Ma’ayan Lab – Computational Systems Biology

Computational and Mathematical Methods to Study the Complexity of Regulatory Networks in Mammalian Cells

The Ma’ayan Laboratory applies machine learning and other statistical mining techniques to study how intracellular regulatory systems function as networks to control cellular processes such as differentiation, dedifferentiation, apoptosis and proliferation.

Our research team develops software systems to help experimental biologists form novel hypotheses from high-throughput data, while aiming to better understand the structure and function of regulatory networks in mammalian cellular and multi-cellular systems. Read More


Featured Publication


Rummagene: massive mining of gene sets from supporting materials of biomedical research publications
Many biomedical research publications contain gene sets in their supporting tables, and these sets are currently not available for search and reuse. By crawling PubMed Central, the Rummagene server provides access to hundreds of thousands of such mammalian gene sets. These sets are served for enrichment analysis, free text, and table title search. Investigating statistical patterns within the Rummagene database, we demonstrate that Rummagene can be used for transcription factor and kinase enrichment analyses, and for gene function predictions. By combining gene set similarity with abstract similarity, Rummagene can find surprising relationships between biological processes, concepts, and named entities. Overall, Rummagene brings to surface the ability to search a massive collection of published biomedical datasets that are currently buried and inaccessible. The Rummagene web application is available at rummagene.com

Citation: Clarke DJB, Marino GB, Deng EZ, Xie Z, Evangelista JE, Ma’ayan A. Rummagene: massive mining of gene sets from supporting materials of biomedical research publications. Communications Biology 2024 7(1):482.

Positions Available

The Ma’ayan Laboratory conducts multi-disciplinary NIH funded research that utilizes Big Data analytics to develop better understanding about drug action in human cells, build molecular regulatory networks from high-content genome-wide data, and predict optimized therapeutics for individual patients across several complex diseases.

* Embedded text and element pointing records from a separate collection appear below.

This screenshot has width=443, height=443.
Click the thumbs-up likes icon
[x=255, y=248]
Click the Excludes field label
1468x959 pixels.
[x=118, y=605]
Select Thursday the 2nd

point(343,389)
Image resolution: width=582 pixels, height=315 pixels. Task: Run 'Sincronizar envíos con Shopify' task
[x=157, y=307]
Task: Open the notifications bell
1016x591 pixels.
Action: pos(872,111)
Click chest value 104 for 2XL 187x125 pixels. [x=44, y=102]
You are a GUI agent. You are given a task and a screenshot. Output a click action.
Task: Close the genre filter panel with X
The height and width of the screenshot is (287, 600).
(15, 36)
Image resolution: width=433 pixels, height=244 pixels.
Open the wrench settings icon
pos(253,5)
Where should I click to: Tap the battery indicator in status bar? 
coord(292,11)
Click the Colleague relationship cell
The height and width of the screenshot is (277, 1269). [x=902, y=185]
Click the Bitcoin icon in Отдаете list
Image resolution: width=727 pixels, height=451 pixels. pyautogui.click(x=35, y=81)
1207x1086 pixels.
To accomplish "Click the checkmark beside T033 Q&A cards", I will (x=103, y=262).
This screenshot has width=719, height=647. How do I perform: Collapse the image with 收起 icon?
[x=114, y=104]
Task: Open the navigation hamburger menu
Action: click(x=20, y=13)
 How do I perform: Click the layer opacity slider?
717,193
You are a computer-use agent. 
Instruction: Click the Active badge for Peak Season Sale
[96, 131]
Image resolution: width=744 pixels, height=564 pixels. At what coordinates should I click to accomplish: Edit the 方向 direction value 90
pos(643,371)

Bioinformatics Software Engineer

Posted November 2025

A full-time position as a Bioinformatics Software Engineer is available in the Ma’ayan Laboratory of Computational Systems Biology and the Mount Sinai Center for Bioinformatics at the Icahn School of Medicine at Mount Sinai in New York.

What you’ll do:

The successful candidate will collaborate with an interdisciplinary team on developing, implementing, documenting and maintaining web-based software applications used by the larger scientific community. As a member of our team, we would like you to be able to:

    • Work independently to identify and define technical requirements for tasks and timelines
    • Design, build, test, and deploy scalable bioinformatics web-based applications in a cloud environment
    • Develop, document, and maintain version-controlled code
    • Mock, develop, and enhance interactive UI designs
    • Build Docker containers for various bioinformatics workflows
    • Maintain and enhance efficient solutions to reproducible workflow orchestrations on the cloud and local HPC
    • Author and manage technical documentation that concisely describes design and implementation details
    • Manage, publish and maintain code repository (eg. GitHub), container repository (eg. DockerHub)
    • Respond to new feature requests, assist with issues raised by userbase as needed
    • Report project status regularly to the Principal Investigator

What you’ll bring:

    • Bachelor’s or Master’s degree in Computer Science, Informatics, Mathematics, Statistics, Engineering or Biomedical Science
    • Knowledge of open-source bioinformatics tools and workflows
    • Experience working with high performance clusters and cloud technologies
    • Experience developing web-based applications with front ends utilizing frameworks such as React, NodeJS, RShiny, Flask, or Dash
    • Experience with building and orchestrating containers (Docker) using technologies like Kubernetes
    • Extensive experience with Git or other version control systems
    • Experience in more than one programming language such as Python, JavaScript, Java, C/C++, R
    • Working knowledge of relational and non-relational databases
    • Strong communication (written and verbal) and organizational skills

To apply, please e-mail your CV/resume and the contact information of three references to: sherry.jenkins@mssm.edu

Postdoctoral Fellow, Big Data Science and Computational Systems Biology

Posted November 2025

A full-time postdoctoral position is available in the Ma’ayan Laboratory of Computational Systems Biology and the Mount Sinai Center for Bioinformatics at the Icahn School of Medicine at Mount Sinai in New York.

What you’ll do:

The successful candidate will collaborate with an interdisciplinary team to develop tools and algorithms for the analysis, integration, and visualization of large scale biological omics datasets. The datasets include genomics, transcriptomics, epigenomics, proteomics, and metabolomics. In addition, the position involves the application of machine learning, including deep learning, to mining electronic medical records and combining such data with omics datasets.

What you’ll bring:

Candidates are required to have a recent PhD in Biomedical Science, Computer Science, Mathematics, Biostatistics, Statistics, Physics, Engineering, and relevant experience with applications to biology.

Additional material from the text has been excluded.